It's been far too long since I've made time to write a journal entry detailing the minutiae of our daily lives in their current rhythms. I have a half-draft from 2016 I never finished, but otherwise, it's been almost three years since I posted one. And it's an exercise I cherish... a way to grasp at details that seem so routine that they could never be forgotten, only to be completely changed within a years' time, traded for the next set of routines and rhythms. I feel that over time, they paint a full picture of how we lived-- the good, the bad and the lazy-- and even now, only three years since my last edition of "Our Days These Days", enough has changed forever that there is a wistful "natsukashii" in my every cell as I read and remember things that used to be so common that I nearly always took them for granted... only to now see that they have passed into the past forever.

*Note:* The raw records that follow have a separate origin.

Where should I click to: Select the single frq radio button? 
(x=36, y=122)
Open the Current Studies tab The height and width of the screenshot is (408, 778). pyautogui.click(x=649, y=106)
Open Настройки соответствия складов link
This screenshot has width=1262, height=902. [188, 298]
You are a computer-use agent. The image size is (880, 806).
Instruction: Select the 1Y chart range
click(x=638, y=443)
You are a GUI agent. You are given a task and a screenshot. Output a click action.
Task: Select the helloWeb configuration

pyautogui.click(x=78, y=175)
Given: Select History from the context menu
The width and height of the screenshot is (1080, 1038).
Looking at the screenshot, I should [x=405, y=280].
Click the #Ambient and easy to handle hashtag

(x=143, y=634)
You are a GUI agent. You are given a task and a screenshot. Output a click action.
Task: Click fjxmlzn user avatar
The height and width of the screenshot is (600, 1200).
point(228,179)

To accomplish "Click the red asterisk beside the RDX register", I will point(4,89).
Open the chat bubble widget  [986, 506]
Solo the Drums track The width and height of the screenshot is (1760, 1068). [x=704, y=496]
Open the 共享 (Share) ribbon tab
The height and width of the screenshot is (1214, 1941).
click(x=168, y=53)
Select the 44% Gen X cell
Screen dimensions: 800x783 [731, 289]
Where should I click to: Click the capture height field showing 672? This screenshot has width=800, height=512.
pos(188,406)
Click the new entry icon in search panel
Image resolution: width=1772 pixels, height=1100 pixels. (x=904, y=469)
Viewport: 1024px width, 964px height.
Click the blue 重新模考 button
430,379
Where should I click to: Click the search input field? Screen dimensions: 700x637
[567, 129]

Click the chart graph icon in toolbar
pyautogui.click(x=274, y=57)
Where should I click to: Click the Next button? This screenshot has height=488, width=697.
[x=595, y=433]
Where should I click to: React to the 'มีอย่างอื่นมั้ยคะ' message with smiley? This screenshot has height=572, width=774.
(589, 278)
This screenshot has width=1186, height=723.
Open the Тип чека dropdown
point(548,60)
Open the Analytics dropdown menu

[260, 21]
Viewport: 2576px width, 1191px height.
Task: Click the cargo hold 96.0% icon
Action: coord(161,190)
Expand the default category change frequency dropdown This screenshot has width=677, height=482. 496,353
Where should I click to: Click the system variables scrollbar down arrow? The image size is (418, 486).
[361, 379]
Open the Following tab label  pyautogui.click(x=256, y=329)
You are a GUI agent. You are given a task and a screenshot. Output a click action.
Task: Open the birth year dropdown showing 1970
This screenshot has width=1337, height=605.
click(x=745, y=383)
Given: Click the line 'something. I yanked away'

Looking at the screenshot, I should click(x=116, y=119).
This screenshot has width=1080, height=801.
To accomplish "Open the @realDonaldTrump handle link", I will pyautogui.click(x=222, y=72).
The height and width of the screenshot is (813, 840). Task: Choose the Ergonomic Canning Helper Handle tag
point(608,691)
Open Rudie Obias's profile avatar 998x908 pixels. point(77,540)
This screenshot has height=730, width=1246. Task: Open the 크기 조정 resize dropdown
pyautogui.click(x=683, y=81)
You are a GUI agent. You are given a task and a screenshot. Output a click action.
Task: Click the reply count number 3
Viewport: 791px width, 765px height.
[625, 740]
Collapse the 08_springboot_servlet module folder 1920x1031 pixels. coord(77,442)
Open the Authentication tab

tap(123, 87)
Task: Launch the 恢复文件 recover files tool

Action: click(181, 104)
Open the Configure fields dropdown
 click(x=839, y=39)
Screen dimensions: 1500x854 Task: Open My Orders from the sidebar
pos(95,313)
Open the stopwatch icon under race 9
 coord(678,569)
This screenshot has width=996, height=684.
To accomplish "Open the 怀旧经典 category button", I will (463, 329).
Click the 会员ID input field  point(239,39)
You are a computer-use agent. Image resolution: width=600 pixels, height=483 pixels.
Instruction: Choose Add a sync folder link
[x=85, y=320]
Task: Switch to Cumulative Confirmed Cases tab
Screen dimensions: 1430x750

So, in honor of that feeling, here is an accounting of our days this summer, 2017.
The
mornings have been gentle, and I love it. Joe wakes before us all, and
is usually out the door to work by 6:45am. This works out for us as a
family because with him getting to work a half-hour early, he then can
also come home a half-hour early, and we get to enjoy him for a good
long evening every day. I'm not sure how he feels about the early
rising-- selfishly,
I'm *never* awake at that time to check in with him-- but he's always
been good at the morning routine and at self-motivating himself to get
going. Color me impressed.
So,
long after he's been gone, someone will wake up first, and it's nearly
never before 7:30 or 8:00am. Sometimes the first to wake is me, and I
roll over and look at the baby monitor and see that Larkin
is still sleeping... and I either doze back off, or I ease into
wakefulness by reading nonsense on my phone, waiting to hear the kids
begin to wake.
Sometimes
the first to wake is Noah, and when it is him, he is excellent about
finding something to read and waiting for the rest of us. Often, the
first to wake is Larkin, and she usually wakes in a good mood, chattering and rolling around in her crib, content to wait for me. This works for me because her calm chatter is like a snooze button for me, and helps make the transition from sleep to waking an easy one.
Lucy
and Quinn are almost never the first to wake, since they're both
usually the last of the kids to fall asleep. Of all the kids, Lucy can
sleep the longest, sometimes lasting til 9:30am. Some rare mornings, no
one wakes til almost 9, and that's pretty sweet, too.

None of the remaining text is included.